• REQUIRED WORK:
Of all the entries below, retype only the lines from the one with "Task: Click the wallet balance icon" through the one with "2500x1405 pixels.", exactly as they appear.

Stored records:
◆ ◆ ◆ ◆

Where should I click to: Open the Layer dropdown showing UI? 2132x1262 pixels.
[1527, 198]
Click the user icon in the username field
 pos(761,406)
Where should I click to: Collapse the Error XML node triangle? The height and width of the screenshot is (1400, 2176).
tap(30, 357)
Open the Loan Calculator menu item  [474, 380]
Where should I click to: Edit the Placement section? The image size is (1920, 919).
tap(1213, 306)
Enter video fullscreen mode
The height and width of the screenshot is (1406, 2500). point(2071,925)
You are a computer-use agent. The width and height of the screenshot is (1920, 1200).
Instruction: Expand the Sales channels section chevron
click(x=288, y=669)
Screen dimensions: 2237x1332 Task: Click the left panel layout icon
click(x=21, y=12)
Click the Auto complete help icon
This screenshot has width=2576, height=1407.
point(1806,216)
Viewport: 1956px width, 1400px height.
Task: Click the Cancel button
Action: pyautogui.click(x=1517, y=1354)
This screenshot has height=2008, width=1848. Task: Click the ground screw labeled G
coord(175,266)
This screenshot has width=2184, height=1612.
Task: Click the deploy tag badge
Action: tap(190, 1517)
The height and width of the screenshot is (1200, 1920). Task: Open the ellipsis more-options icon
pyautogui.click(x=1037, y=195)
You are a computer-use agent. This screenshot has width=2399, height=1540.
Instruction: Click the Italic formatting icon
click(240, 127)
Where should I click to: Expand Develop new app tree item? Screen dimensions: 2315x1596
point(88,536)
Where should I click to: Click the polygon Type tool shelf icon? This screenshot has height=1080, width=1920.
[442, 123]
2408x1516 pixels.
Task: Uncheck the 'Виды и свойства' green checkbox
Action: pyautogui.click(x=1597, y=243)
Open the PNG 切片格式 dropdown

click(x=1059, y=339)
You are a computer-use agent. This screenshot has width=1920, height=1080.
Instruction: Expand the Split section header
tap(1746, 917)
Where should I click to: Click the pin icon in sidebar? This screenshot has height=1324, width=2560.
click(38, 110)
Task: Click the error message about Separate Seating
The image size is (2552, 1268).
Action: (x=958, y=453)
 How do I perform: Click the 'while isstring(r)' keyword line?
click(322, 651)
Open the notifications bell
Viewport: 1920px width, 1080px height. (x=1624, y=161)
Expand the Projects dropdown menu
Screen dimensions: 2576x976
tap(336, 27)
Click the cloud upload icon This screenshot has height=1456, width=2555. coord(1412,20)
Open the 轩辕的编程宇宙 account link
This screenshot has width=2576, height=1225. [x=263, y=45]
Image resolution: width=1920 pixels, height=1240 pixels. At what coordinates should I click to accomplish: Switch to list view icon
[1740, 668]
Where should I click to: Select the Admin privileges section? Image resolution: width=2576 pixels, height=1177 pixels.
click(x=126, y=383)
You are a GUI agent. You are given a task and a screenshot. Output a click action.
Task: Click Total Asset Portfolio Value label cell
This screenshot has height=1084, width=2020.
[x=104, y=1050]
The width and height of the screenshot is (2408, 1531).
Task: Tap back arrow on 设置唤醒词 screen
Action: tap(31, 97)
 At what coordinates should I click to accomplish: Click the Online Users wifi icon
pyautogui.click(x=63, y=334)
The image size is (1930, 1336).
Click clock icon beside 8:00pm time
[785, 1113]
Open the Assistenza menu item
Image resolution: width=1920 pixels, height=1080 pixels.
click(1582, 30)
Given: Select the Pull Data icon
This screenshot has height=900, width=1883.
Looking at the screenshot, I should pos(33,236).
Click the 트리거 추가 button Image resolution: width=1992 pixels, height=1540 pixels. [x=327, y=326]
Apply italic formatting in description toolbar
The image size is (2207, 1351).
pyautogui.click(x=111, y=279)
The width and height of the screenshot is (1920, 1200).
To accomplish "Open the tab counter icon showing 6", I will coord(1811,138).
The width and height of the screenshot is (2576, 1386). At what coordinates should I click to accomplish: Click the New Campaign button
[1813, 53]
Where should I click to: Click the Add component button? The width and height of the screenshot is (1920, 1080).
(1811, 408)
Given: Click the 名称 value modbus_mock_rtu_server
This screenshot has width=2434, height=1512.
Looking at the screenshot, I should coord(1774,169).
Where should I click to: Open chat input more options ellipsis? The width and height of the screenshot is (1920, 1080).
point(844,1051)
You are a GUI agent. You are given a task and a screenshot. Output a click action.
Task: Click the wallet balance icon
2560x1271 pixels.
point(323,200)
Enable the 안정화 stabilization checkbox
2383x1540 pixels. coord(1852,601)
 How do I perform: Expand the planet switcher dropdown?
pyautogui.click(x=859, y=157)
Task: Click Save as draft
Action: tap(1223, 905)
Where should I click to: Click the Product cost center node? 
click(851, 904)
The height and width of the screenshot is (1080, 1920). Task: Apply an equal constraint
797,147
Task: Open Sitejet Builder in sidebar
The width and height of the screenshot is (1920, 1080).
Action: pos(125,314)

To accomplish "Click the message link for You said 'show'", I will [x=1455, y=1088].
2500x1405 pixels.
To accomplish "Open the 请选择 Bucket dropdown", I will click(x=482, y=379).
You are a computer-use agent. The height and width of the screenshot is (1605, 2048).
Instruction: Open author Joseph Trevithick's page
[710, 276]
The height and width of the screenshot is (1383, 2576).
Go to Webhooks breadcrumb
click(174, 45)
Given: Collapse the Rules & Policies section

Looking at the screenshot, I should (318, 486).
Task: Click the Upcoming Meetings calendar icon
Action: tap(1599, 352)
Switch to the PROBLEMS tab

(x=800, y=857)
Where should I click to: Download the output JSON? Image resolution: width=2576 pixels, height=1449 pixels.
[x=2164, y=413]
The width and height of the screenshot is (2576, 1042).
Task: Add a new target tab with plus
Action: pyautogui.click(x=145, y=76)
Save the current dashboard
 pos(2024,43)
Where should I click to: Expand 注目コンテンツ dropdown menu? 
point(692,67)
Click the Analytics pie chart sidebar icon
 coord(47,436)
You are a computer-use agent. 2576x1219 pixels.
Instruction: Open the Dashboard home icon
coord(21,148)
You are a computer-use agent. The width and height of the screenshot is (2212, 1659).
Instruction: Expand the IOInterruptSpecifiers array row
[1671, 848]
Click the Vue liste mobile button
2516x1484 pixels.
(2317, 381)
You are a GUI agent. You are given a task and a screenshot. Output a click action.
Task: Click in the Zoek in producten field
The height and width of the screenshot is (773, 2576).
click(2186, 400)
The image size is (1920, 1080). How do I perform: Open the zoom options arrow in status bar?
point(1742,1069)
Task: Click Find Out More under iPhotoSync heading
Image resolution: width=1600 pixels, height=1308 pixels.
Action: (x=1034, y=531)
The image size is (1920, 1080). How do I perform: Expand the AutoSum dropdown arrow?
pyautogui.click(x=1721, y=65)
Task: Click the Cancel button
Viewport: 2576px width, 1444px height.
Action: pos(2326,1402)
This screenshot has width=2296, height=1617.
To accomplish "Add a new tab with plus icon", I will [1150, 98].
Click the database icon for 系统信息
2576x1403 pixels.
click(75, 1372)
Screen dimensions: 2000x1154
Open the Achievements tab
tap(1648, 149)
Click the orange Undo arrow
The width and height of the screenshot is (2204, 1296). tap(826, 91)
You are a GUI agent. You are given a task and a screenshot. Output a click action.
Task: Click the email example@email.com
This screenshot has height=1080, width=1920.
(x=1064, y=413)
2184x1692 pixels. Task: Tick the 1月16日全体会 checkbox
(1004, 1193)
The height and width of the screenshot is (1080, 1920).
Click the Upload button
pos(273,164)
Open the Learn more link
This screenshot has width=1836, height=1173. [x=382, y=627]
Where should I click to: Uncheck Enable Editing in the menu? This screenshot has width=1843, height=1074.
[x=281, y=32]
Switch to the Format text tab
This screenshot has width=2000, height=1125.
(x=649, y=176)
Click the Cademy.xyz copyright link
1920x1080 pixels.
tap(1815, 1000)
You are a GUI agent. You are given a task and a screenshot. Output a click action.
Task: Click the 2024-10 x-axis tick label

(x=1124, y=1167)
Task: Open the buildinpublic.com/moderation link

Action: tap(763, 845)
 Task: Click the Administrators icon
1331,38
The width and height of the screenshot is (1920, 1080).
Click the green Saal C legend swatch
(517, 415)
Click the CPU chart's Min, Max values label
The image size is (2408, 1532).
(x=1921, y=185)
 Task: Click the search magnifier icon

◆ ◆ ◆ ◆

• FINISHED TASK:
Task: Click the wallet balance icon
2560x1271 pixels.
point(323,200)
Enable the 안정화 stabilization checkbox
2383x1540 pixels. coord(1852,601)
 How do I perform: Expand the planet switcher dropdown?
pyautogui.click(x=859, y=157)
Task: Click Save as draft
Action: tap(1223, 905)
Where should I click to: Click the Product cost center node? 
click(851, 904)
The height and width of the screenshot is (1080, 1920). Task: Apply an equal constraint
797,147
Task: Open Sitejet Builder in sidebar
The width and height of the screenshot is (1920, 1080).
Action: pos(125,314)

To accomplish "Click the message link for You said 'show'", I will [x=1455, y=1088].
2500x1405 pixels.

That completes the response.